Beaufort News

Local chess teams rack up captured kings at state competition

Beaufort Academy students Kendra Rogers, left, and Luke Rhatigan study the board as they plan their next move during chess practice at the school Thursday afternoon.  Beaufort students won four of six first-place awards given in the elementary school division of the state Scholastic Chess meet last weekend, open to public and private schools.
Beaufort Academy students Kendra Rogers, left, and Luke Rhatigan study the board as they plan their next move during chess practice at the school Thursday afternoon. Beaufort students won four of six first-place awards given in the elementary school division of the state Scholastic Chess meet last weekend, open to public and private schools. Jonathan Dyer/The Beaufort Gazette

Beaufort-area students from three schools claimed six of eight first-place awards in the elementary division of this year's state chess championships in Columbia.

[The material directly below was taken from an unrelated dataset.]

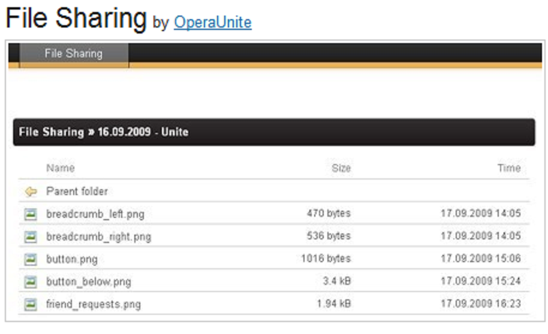Click the image icon beside breadcrumb_left.png
Image resolution: width=548 pixels, height=334 pixels.
(x=31, y=214)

"By the time they get to high school, if these kids still love chess the way they love chess now, it could be a dynasty," said Darrin Rogers, who coached Beaufort Academy's eight-member team to a state title.

"I want to walk into a tournament, and when everyone sees Beaufort Academy, they drop their heads."

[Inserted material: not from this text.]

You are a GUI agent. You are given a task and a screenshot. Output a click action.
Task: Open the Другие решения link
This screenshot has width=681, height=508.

Students from Whale Branch Elementary School and Riverview Charter School also captured individual titles given for grades kindergarten through five in the elementary division. The division included nearly 80 students representing 30 schools, Rogers said.

Riverview Charter School fifth-grader Chris Hoogenboom claimed the division's overall title by winning all five of his matches March 5 in Columbia.

He said he was a bit nervous but let himself have fun playing the game he loves.

"You just play your best and hope for the best," Hoogenboom said.

His mother, Cathy, said he first showed interest in chess as a toddler, when he occasionally knocked down or moved pieces on his grandfather's chess board. That led his grandfather to buy Hoogenboom a board of his own.

Now, he practices weekly with Riverview's chess team and plays with family and online.

Rogers said the Beaufort Academy team practices once a week after school and competed in weekend tournaments to prepare for the state meet. Many of the tournaments are in Georgia because few are offered in South Carolina, he said.

The game teaches young children how to handle pressure and the value of perseverance, said Rogers, who also works as a corrections officer at the Beaufort County Detention Center.

"Chess, to me, is like life," he said. "You have ups and downs. Sometimes you are ahead and sometimes you are behind. Chess teaches you not to panic if you're behind."

For example, students learn a steady focus can help them win a game, even if they lose their queen early.

"You've got to be stable enough to right the ship," Rogers said.

Don Doggett, principal of Whale Branch Elementary, who is seeking someone to coach a chess team at his school, agrees chess can teach young children life skills. It can be an effective means to develop discipline and cognitive skills and help them see that decisions have consequences, he said.

"They have to think three or four, and sometimes five or six, moves ahead," he said. "You begin to become patient and think things through all the way to the end."